**Task prompt**
Print every one of the rows below without changing anything.

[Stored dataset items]
•••

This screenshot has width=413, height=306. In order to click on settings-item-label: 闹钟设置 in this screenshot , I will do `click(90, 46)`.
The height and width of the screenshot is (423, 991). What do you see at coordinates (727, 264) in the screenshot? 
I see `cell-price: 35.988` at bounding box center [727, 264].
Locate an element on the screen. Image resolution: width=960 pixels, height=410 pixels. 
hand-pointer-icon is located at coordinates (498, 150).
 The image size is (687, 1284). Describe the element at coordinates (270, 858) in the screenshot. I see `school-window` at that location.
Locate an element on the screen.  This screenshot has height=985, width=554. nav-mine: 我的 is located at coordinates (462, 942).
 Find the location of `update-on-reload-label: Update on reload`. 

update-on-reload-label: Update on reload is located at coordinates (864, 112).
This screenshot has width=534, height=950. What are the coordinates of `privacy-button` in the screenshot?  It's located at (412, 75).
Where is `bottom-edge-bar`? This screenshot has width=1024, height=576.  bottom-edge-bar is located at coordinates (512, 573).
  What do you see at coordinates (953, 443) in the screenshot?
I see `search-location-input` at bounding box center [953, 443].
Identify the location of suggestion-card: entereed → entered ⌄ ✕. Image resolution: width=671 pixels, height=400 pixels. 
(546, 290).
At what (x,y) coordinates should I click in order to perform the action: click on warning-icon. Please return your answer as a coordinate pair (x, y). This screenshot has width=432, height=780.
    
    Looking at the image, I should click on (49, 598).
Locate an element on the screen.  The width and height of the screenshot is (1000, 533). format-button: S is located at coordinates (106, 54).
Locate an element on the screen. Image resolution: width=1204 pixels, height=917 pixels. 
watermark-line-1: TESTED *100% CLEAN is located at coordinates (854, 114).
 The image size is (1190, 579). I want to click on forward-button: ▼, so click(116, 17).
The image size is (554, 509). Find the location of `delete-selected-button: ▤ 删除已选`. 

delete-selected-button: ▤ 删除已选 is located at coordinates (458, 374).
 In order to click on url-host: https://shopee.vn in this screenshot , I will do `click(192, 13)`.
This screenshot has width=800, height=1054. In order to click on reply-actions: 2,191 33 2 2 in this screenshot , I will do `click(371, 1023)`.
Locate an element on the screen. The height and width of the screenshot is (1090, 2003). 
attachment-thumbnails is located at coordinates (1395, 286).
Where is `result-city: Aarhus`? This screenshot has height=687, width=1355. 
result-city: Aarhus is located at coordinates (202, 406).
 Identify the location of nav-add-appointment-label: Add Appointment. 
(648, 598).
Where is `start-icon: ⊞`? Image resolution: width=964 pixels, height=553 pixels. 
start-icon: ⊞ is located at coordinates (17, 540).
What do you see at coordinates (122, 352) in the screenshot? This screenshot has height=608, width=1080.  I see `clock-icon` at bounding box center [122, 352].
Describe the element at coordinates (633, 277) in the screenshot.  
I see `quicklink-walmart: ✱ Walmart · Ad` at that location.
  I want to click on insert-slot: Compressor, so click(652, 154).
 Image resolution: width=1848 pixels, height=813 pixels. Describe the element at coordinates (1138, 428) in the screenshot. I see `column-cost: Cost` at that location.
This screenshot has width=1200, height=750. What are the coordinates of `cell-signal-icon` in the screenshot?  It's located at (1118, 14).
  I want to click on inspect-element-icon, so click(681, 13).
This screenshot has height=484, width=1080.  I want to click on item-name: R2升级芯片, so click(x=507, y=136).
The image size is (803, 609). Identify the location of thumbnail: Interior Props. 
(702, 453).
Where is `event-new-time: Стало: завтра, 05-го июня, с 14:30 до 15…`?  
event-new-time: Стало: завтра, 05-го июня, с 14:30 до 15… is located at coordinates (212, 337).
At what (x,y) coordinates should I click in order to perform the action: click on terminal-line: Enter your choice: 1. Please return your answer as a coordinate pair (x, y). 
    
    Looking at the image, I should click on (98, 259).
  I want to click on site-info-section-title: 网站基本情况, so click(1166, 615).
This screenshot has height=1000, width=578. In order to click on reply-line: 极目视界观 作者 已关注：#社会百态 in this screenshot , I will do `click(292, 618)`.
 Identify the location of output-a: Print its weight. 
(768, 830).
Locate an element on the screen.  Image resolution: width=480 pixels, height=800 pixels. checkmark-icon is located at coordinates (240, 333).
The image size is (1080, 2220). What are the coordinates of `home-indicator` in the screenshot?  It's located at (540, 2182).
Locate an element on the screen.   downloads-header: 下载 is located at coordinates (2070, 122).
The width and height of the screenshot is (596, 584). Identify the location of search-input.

•••

**The answer**
This screenshot has width=413, height=306. In order to click on settings-item-label: 闹钟设置 in this screenshot , I will do `click(90, 46)`.
The height and width of the screenshot is (423, 991). What do you see at coordinates (727, 264) in the screenshot? 
I see `cell-price: 35.988` at bounding box center [727, 264].
Locate an element on the screen. Image resolution: width=960 pixels, height=410 pixels. 
hand-pointer-icon is located at coordinates (498, 150).
 The image size is (687, 1284). Describe the element at coordinates (270, 858) in the screenshot. I see `school-window` at that location.
Locate an element on the screen.  This screenshot has height=985, width=554. nav-mine: 我的 is located at coordinates (462, 942).
 Find the location of `update-on-reload-label: Update on reload`. 

update-on-reload-label: Update on reload is located at coordinates (864, 112).
This screenshot has width=534, height=950. What are the coordinates of `privacy-button` in the screenshot?  It's located at (412, 75).
Where is `bottom-edge-bar`? This screenshot has width=1024, height=576.  bottom-edge-bar is located at coordinates (512, 573).
  What do you see at coordinates (953, 443) in the screenshot?
I see `search-location-input` at bounding box center [953, 443].
Identify the location of suggestion-card: entereed → entered ⌄ ✕. Image resolution: width=671 pixels, height=400 pixels. 
(546, 290).
At what (x,y) coordinates should I click in order to perform the action: click on warning-icon. Please return your answer as a coordinate pair (x, y). This screenshot has width=432, height=780.
    
    Looking at the image, I should click on (49, 598).
Locate an element on the screen.  The width and height of the screenshot is (1000, 533). format-button: S is located at coordinates (106, 54).
Locate an element on the screen. Image resolution: width=1204 pixels, height=917 pixels. 
watermark-line-1: TESTED *100% CLEAN is located at coordinates (854, 114).
 The image size is (1190, 579). I want to click on forward-button: ▼, so click(116, 17).
The image size is (554, 509). Find the location of `delete-selected-button: ▤ 删除已选`. 

delete-selected-button: ▤ 删除已选 is located at coordinates (458, 374).
 In order to click on url-host: https://shopee.vn in this screenshot , I will do `click(192, 13)`.
This screenshot has width=800, height=1054. In order to click on reply-actions: 2,191 33 2 2 in this screenshot , I will do `click(371, 1023)`.
Locate an element on the screen. The height and width of the screenshot is (1090, 2003). 
attachment-thumbnails is located at coordinates (1395, 286).
Where is `result-city: Aarhus`? This screenshot has height=687, width=1355. 
result-city: Aarhus is located at coordinates (202, 406).
 Identify the location of nav-add-appointment-label: Add Appointment. 
(648, 598).
Where is `start-icon: ⊞`? Image resolution: width=964 pixels, height=553 pixels. 
start-icon: ⊞ is located at coordinates (17, 540).
What do you see at coordinates (122, 352) in the screenshot? This screenshot has height=608, width=1080.  I see `clock-icon` at bounding box center [122, 352].
Describe the element at coordinates (633, 277) in the screenshot.  
I see `quicklink-walmart: ✱ Walmart · Ad` at that location.
  I want to click on insert-slot: Compressor, so click(652, 154).
 Image resolution: width=1848 pixels, height=813 pixels. Describe the element at coordinates (1138, 428) in the screenshot. I see `column-cost: Cost` at that location.
This screenshot has width=1200, height=750. What are the coordinates of `cell-signal-icon` in the screenshot?  It's located at (1118, 14).
  I want to click on inspect-element-icon, so click(681, 13).
This screenshot has height=484, width=1080.  I want to click on item-name: R2升级芯片, so click(x=507, y=136).
The image size is (803, 609). Identify the location of thumbnail: Interior Props. 
(702, 453).
Where is `event-new-time: Стало: завтра, 05-го июня, с 14:30 до 15…`?  
event-new-time: Стало: завтра, 05-го июня, с 14:30 до 15… is located at coordinates (212, 337).
At what (x,y) coordinates should I click in order to perform the action: click on terminal-line: Enter your choice: 1. Please return your answer as a coordinate pair (x, y). 
    
    Looking at the image, I should click on (98, 259).
  I want to click on site-info-section-title: 网站基本情况, so click(1166, 615).
This screenshot has height=1000, width=578. In order to click on reply-line: 极目视界观 作者 已关注：#社会百态 in this screenshot , I will do `click(292, 618)`.
 Identify the location of output-a: Print its weight. 
(768, 830).
Locate an element on the screen.  Image resolution: width=480 pixels, height=800 pixels. checkmark-icon is located at coordinates (240, 333).
The image size is (1080, 2220). What are the coordinates of `home-indicator` in the screenshot?  It's located at (540, 2182).
Locate an element on the screen.   downloads-header: 下载 is located at coordinates (2070, 122).
The width and height of the screenshot is (596, 584). Identify the location of search-input.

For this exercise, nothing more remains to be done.